Sendek told Robinson, who is now the athletic director at The Citadel, about the day he was riding in his car in Raleigh shortly after N.C. State's season ended with a second-round NCAA tournament loss to Texas. "He said he turned on one of those talk radio stations, which he never does, because he figured they'd be saying good things about their season," Robinson told me. "But all he heard was that he can't beat Duke and North Carolina. Herb doesn't usually let on that that stuff bothers him, but what I was hearing from him was, 'I've had it.'"
I imagine the feeling was mutual for many N.C. State fans. But that was nearly a month ago, and N.C. State still does not have a coach. Rick Barnes was the school's first choice, but he wouldn't even take their call. John Calipari interviewed for the position and took things to the brink before choosing to stay at Memphis for less money. LSU's John Brady hinted that he might be interested, but it was obvious Brady was really interested in using that speculation to wrest more money out of his current employer. So N.C. State went after West Virginia's John Beilein and ESPN analyst Steve Lavin and got no's from both on the same day.
Besides the embarrassment of seeing every big coaching name in the country scatter hither and thither, Wolfpack fans have also had to say goodbye to their best player, sophomore center Cedric Simmons, who entered his name in the NBA draft. Meanwhile, Chris Wright, a 6-foot-1 high school junior from Washington, D.C., who had given Sendek his oral commitment, announced that he is reopening his recruitment. Wright would have been arguably the best player Sendek had ever recruited to Raleigh, but now it appears he, too, is headed elsewhere.
ADVERTISEMENT Given this sorry state of affairs, I'm guessing there are a lot of disappointed N.C. State fans, such as the one who goes by the handle gsu101 and posted the following message on an Internet message board two weeks ago. The message is addressed "To all Herb Haters" and it reads: "You guys are now getting a reality check. There is no coach that can propel us past UNC and Duke, at least not right now, but Herb kept pushing the program along in the right direction. He was a classy guy, and a great coach. And his reward [was] ONLY CONSTANT CRITICISM AND SNOTTINESS FROM YOU FOLKS! Consider what is happening to State now as a fitting punishment, you ungrateful people."
Can I get an amen?
Frankly, I was surprised to hear that Sendek had finally let the criticism from fans get under his skin. (For the record, he had a huge fan and supporter in N.C. State's athletic director, Lee Fowler.) The stream of niggling and nitpicking has flowed for years, yet anytime Sendek was invited to address it, he shrugged it off with a smile. Not so anymore. On the day Sendek accepted the Arizona State job, Rick Pitino told me he had spoken to his former assistant about a week before and had never heard him so down. You can understand, then, why Sendek's peers have been reluctant to take his place. If the fans down there can get to a guy like him, imagine what they can do to someone who doesn't stay on such an even keel most of the time.

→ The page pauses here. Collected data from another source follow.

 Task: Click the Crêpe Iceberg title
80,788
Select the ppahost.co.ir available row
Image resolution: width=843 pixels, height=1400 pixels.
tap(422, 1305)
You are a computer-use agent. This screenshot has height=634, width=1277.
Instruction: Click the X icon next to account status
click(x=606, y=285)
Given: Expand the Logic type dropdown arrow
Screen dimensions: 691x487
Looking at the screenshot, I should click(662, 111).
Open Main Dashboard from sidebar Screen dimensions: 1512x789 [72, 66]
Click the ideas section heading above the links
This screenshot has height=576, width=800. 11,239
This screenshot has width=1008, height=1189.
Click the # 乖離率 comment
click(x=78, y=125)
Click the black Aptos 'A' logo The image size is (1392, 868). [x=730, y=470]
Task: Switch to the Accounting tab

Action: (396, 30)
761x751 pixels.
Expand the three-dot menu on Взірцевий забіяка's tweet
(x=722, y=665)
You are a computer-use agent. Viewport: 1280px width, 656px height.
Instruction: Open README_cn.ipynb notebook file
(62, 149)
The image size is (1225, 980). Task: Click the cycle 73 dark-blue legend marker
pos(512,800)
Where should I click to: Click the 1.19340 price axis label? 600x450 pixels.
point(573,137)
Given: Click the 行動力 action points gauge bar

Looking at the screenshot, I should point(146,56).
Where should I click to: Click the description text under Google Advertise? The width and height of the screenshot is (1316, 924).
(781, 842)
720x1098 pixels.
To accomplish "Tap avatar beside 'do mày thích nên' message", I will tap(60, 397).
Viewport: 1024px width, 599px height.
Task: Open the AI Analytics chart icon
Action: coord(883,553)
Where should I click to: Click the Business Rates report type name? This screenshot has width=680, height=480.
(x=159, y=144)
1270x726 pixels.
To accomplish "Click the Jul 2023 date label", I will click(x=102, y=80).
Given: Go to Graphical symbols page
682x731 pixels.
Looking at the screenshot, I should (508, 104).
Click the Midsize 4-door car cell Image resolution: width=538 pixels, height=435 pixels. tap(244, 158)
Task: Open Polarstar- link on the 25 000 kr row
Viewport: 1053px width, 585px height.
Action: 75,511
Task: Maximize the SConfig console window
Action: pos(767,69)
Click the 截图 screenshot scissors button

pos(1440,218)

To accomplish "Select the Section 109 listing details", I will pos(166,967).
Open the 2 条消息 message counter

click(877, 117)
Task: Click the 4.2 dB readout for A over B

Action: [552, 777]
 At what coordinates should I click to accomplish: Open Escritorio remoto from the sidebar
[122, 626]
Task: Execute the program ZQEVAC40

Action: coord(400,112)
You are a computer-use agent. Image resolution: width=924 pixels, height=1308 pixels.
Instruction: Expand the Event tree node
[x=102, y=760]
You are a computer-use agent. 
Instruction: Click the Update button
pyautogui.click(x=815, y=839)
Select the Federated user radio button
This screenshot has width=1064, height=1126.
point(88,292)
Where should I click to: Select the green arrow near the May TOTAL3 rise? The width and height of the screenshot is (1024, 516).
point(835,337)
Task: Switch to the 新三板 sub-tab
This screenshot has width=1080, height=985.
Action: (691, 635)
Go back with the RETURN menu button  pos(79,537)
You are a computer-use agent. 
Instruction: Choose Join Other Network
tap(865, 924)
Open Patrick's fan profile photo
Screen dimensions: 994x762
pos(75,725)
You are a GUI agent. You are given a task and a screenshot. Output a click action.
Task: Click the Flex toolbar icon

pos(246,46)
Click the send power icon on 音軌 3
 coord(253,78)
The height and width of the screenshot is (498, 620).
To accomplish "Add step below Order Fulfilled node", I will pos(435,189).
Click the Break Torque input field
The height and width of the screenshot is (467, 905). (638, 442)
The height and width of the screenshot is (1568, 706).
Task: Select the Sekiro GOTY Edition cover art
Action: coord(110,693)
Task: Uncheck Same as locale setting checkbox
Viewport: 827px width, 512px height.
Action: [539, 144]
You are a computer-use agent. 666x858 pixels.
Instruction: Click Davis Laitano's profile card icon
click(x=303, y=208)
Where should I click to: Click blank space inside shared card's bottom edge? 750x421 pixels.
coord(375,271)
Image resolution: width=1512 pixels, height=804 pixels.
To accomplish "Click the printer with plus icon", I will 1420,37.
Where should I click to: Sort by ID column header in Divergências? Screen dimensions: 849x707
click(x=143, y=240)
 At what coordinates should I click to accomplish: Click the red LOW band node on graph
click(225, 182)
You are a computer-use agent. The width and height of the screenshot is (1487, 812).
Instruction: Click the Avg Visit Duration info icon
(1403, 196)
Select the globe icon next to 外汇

When I spoke to Sendek late last week, he did his best to brush his hurt feelings aside, but I could tell the constant carping had taken its toll. "You'd like to be on the highest plane possible and not let those kinds of things affect you, but I think it would take a pretty self-actualized person to maintain that," he said. "There are times those things can touch you, but by and large I look back on my experience at N.C. State with a grateful heart."
Too bad more N.C. State fans couldn't show Sendek some gratitude. After all, he came to the program 10 years ago in the wake of the scandalous final years of the Jim Valvano era and the consistent losing under Robinson and turned it into one of the most successful in America -- and without a whiff of impropriety. Under Sendek, N.C. State has gone to the last five NCAA tournaments. The Wolfpack is one of only eight teams to win an NCAA tournament game in each of the past three years. Only Duke has more ACC wins over the past five years. Last year the Wolfpack upset UConn and reached the Sweet 16. This year they beat Cal in the first round before losing to the Longhorns. (That loss, incidentally, came on the same day that North Carolina lost to George Mason in the second round.)
Yet, as Robinson and gsu101 can tell you, Sendek was run out of town because he committed the unspeakable crime of not measuring up to Duke and North Carolina. Of course, nobody else in America measures up to those two either, but nobody else lives right down the road. "When I took the job, people asked me about competing nationally. I said I couldn't care less about the nation, I just want to be good in the neighborhood," Robinson says. "The rest of the nation will say, Good heavens, Duke and North Carolina have been 1-2 over the last 15 years, but State fans don't see that. They just see them as two local programs."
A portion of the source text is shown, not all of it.